Available data below:

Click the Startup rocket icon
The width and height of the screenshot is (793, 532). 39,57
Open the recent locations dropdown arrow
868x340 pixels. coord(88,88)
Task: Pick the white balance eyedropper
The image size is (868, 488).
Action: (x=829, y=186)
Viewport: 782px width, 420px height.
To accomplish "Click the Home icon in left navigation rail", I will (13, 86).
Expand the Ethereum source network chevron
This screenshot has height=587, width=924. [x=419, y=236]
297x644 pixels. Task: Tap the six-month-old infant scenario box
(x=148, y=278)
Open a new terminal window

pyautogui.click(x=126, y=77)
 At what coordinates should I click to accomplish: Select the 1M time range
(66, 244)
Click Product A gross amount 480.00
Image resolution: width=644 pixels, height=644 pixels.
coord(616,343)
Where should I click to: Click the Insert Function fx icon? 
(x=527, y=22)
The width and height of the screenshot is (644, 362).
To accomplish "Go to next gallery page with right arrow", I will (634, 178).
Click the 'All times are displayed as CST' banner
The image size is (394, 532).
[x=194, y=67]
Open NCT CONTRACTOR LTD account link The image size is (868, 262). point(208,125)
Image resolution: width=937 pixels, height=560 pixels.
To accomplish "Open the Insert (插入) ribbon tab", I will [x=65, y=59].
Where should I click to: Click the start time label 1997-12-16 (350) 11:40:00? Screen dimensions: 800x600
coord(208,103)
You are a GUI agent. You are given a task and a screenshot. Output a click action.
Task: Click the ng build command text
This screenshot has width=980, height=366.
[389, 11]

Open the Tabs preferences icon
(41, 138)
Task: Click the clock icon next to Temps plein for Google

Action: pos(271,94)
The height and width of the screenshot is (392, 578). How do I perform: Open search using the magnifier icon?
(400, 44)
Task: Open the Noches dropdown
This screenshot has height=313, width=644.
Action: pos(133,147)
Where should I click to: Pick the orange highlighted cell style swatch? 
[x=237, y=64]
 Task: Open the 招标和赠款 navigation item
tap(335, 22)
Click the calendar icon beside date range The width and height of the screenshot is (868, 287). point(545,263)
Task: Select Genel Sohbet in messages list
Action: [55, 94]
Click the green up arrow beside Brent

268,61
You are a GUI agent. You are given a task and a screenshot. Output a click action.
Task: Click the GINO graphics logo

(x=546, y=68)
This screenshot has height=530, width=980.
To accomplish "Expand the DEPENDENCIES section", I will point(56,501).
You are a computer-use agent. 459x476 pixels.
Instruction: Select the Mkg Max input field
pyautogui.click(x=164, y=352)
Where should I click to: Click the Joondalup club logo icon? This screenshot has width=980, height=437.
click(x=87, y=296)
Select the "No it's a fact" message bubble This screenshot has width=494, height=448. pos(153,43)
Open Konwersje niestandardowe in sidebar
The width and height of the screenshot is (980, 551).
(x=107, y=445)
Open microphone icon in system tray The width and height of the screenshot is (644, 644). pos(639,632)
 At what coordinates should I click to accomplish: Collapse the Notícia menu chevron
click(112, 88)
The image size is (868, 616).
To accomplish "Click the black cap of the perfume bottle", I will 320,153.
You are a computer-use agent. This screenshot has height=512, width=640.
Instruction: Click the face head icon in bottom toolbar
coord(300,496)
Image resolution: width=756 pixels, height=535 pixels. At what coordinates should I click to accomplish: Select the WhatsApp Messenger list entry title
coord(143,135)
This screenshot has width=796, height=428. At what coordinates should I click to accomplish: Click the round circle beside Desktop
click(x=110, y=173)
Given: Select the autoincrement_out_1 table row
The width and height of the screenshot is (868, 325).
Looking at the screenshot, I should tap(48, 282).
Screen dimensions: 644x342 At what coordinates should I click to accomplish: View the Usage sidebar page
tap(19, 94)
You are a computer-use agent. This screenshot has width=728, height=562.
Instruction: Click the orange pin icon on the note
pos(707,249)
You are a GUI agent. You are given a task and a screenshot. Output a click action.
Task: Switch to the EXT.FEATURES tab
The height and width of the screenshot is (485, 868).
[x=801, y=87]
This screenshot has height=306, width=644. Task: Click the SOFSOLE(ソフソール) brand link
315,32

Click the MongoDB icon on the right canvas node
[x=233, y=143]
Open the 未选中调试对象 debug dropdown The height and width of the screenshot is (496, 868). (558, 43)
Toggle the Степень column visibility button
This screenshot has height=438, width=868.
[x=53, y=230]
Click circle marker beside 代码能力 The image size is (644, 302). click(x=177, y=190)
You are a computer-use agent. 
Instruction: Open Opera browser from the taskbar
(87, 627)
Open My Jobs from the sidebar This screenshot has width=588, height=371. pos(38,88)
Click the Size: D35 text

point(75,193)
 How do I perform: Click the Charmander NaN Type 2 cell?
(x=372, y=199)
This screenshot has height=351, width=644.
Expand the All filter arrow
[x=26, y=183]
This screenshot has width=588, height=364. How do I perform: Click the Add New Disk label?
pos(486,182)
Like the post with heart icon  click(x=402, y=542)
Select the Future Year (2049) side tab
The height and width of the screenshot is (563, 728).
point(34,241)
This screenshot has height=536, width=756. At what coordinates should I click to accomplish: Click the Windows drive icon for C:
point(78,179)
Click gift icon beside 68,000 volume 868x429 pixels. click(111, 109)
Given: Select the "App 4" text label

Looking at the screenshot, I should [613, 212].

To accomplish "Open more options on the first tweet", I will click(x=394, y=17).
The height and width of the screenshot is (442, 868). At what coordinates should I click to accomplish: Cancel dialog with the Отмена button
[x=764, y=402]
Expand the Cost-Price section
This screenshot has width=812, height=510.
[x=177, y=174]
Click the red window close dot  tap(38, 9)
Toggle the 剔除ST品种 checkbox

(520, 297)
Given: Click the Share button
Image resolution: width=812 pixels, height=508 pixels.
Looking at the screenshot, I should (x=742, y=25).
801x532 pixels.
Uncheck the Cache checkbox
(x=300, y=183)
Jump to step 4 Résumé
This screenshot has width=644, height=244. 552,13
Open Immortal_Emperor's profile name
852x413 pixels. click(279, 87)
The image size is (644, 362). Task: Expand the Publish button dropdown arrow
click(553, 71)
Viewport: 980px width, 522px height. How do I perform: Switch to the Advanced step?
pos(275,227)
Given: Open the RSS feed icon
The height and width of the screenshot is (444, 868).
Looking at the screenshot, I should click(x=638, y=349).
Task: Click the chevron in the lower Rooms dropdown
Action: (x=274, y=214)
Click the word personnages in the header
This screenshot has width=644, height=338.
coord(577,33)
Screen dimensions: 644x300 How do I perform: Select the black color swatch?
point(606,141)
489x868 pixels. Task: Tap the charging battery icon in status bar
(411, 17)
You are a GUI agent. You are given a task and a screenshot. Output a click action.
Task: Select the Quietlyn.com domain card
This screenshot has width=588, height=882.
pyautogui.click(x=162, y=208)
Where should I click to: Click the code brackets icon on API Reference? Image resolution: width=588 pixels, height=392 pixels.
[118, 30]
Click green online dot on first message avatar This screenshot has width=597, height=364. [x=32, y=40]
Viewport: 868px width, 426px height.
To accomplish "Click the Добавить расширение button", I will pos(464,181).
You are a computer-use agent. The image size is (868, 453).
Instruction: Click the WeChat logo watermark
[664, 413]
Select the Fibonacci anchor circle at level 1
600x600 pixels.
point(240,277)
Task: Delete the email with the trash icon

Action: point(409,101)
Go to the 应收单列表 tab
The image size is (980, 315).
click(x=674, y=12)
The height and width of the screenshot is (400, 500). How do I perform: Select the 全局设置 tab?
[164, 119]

End of Available data.

— Task instructions —
All of the data above should be reproduced exactly, with nothing left out.

— Task answer —
Click the Startup rocket icon
The width and height of the screenshot is (793, 532). 39,57
Open the recent locations dropdown arrow
868x340 pixels. coord(88,88)
Task: Pick the white balance eyedropper
The image size is (868, 488).
Action: (x=829, y=186)
Viewport: 782px width, 420px height.
To accomplish "Click the Home icon in left navigation rail", I will (13, 86).
Expand the Ethereum source network chevron
This screenshot has height=587, width=924. [x=419, y=236]
297x644 pixels. Task: Tap the six-month-old infant scenario box
(x=148, y=278)
Open a new terminal window

pyautogui.click(x=126, y=77)
 At what coordinates should I click to accomplish: Select the 1M time range
(66, 244)
Click Product A gross amount 480.00
Image resolution: width=644 pixels, height=644 pixels.
coord(616,343)
Where should I click to: Click the Insert Function fx icon? 
(x=527, y=22)
The width and height of the screenshot is (644, 362).
To accomplish "Go to next gallery page with right arrow", I will (634, 178).
Click the 'All times are displayed as CST' banner
The image size is (394, 532).
[x=194, y=67]
Open NCT CONTRACTOR LTD account link The image size is (868, 262). point(208,125)
Image resolution: width=937 pixels, height=560 pixels.
To accomplish "Open the Insert (插入) ribbon tab", I will [x=65, y=59].
Where should I click to: Click the start time label 1997-12-16 (350) 11:40:00? Screen dimensions: 800x600
coord(208,103)
You are a GUI agent. You are given a task and a screenshot. Output a click action.
Task: Click the ng build command text
This screenshot has width=980, height=366.
[389, 11]

Open the Tabs preferences icon
(41, 138)
Task: Click the clock icon next to Temps plein for Google

Action: pos(271,94)
The height and width of the screenshot is (392, 578). How do I perform: Open search using the magnifier icon?
(400, 44)
Task: Open the Noches dropdown
This screenshot has height=313, width=644.
Action: pos(133,147)
Where should I click to: Pick the orange highlighted cell style swatch? 
[x=237, y=64]
 Task: Open the 招标和赠款 navigation item
tap(335, 22)
Click the calendar icon beside date range The width and height of the screenshot is (868, 287). point(545,263)
Task: Select Genel Sohbet in messages list
Action: [55, 94]
Click the green up arrow beside Brent

268,61
You are a GUI agent. You are given a task and a screenshot. Output a click action.
Task: Click the GINO graphics logo

(x=546, y=68)
This screenshot has height=530, width=980.
To accomplish "Expand the DEPENDENCIES section", I will point(56,501).
You are a computer-use agent. 459x476 pixels.
Instruction: Select the Mkg Max input field
pyautogui.click(x=164, y=352)
Where should I click to: Click the Joondalup club logo icon? This screenshot has width=980, height=437.
click(x=87, y=296)
Select the "No it's a fact" message bubble This screenshot has width=494, height=448. pos(153,43)
Open Konwersje niestandardowe in sidebar
The width and height of the screenshot is (980, 551).
(x=107, y=445)
Open microphone icon in system tray The width and height of the screenshot is (644, 644). pos(639,632)
 At what coordinates should I click to accomplish: Collapse the Notícia menu chevron
click(112, 88)
The image size is (868, 616).
To accomplish "Click the black cap of the perfume bottle", I will 320,153.
You are a computer-use agent. This screenshot has height=512, width=640.
Instruction: Click the face head icon in bottom toolbar
coord(300,496)
Image resolution: width=756 pixels, height=535 pixels. At what coordinates should I click to accomplish: Select the WhatsApp Messenger list entry title
coord(143,135)
This screenshot has width=796, height=428. At what coordinates should I click to accomplish: Click the round circle beside Desktop
click(x=110, y=173)
Given: Select the autoincrement_out_1 table row
The width and height of the screenshot is (868, 325).
Looking at the screenshot, I should tap(48, 282).
Screen dimensions: 644x342 At what coordinates should I click to accomplish: View the Usage sidebar page
tap(19, 94)
You are a computer-use agent. This screenshot has width=728, height=562.
Instruction: Click the orange pin icon on the note
pos(707,249)
You are a GUI agent. You are given a task and a screenshot. Output a click action.
Task: Switch to the EXT.FEATURES tab
The height and width of the screenshot is (485, 868).
[x=801, y=87]
This screenshot has height=306, width=644. Task: Click the SOFSOLE(ソフソール) brand link
315,32

Click the MongoDB icon on the right canvas node
[x=233, y=143]
Open the 未选中调试对象 debug dropdown The height and width of the screenshot is (496, 868). (558, 43)
Toggle the Степень column visibility button
This screenshot has height=438, width=868.
[x=53, y=230]
Click circle marker beside 代码能力 The image size is (644, 302). click(x=177, y=190)
You are a computer-use agent. 
Instruction: Open Opera browser from the taskbar
(87, 627)
Open My Jobs from the sidebar This screenshot has width=588, height=371. pos(38,88)
Click the Size: D35 text

point(75,193)
 How do I perform: Click the Charmander NaN Type 2 cell?
(x=372, y=199)
This screenshot has height=351, width=644.
Expand the All filter arrow
[x=26, y=183]
This screenshot has width=588, height=364. How do I perform: Click the Add New Disk label?
pos(486,182)
Like the post with heart icon  click(x=402, y=542)
Select the Future Year (2049) side tab
The height and width of the screenshot is (563, 728).
point(34,241)
This screenshot has height=536, width=756. At what coordinates should I click to accomplish: Click the Windows drive icon for C:
point(78,179)
Click gift icon beside 68,000 volume 868x429 pixels. click(111, 109)
Given: Select the "App 4" text label

Looking at the screenshot, I should [613, 212].

To accomplish "Open more options on the first tweet", I will click(x=394, y=17).
The height and width of the screenshot is (442, 868). At what coordinates should I click to accomplish: Cancel dialog with the Отмена button
[x=764, y=402]
Expand the Cost-Price section
This screenshot has width=812, height=510.
[x=177, y=174]
Click the red window close dot  tap(38, 9)
Toggle the 剔除ST品种 checkbox

(520, 297)
Given: Click the Share button
Image resolution: width=812 pixels, height=508 pixels.
Looking at the screenshot, I should (x=742, y=25).
801x532 pixels.
Uncheck the Cache checkbox
(x=300, y=183)
Jump to step 4 Résumé
This screenshot has width=644, height=244. 552,13
Open Immortal_Emperor's profile name
852x413 pixels. click(279, 87)
The image size is (644, 362). Task: Expand the Publish button dropdown arrow
click(553, 71)
Viewport: 980px width, 522px height. How do I perform: Switch to the Advanced step?
pos(275,227)
Given: Open the RSS feed icon
The height and width of the screenshot is (444, 868).
Looking at the screenshot, I should click(x=638, y=349).
Task: Click the chevron in the lower Rooms dropdown
Action: (x=274, y=214)
Click the word personnages in the header
This screenshot has width=644, height=338.
coord(577,33)
Screen dimensions: 644x300 How do I perform: Select the black color swatch?
point(606,141)
489x868 pixels. Task: Tap the charging battery icon in status bar
(411, 17)
You are a GUI agent. You are given a task and a screenshot. Output a click action.
Task: Select the Quietlyn.com domain card
This screenshot has width=588, height=882.
pyautogui.click(x=162, y=208)
Where should I click to: Click the code brackets icon on API Reference? Image resolution: width=588 pixels, height=392 pixels.
[118, 30]
Click green online dot on first message avatar This screenshot has width=597, height=364. [x=32, y=40]
Viewport: 868px width, 426px height.
To accomplish "Click the Добавить расширение button", I will pos(464,181).
You are a computer-use agent. The image size is (868, 453).
Instruction: Click the WeChat logo watermark
[664, 413]
Select the Fibonacci anchor circle at level 1
600x600 pixels.
point(240,277)
Task: Delete the email with the trash icon

Action: point(409,101)
Go to the 应收单列表 tab
The image size is (980, 315).
click(x=674, y=12)
The height and width of the screenshot is (400, 500). How do I perform: Select the 全局设置 tab?
[164, 119]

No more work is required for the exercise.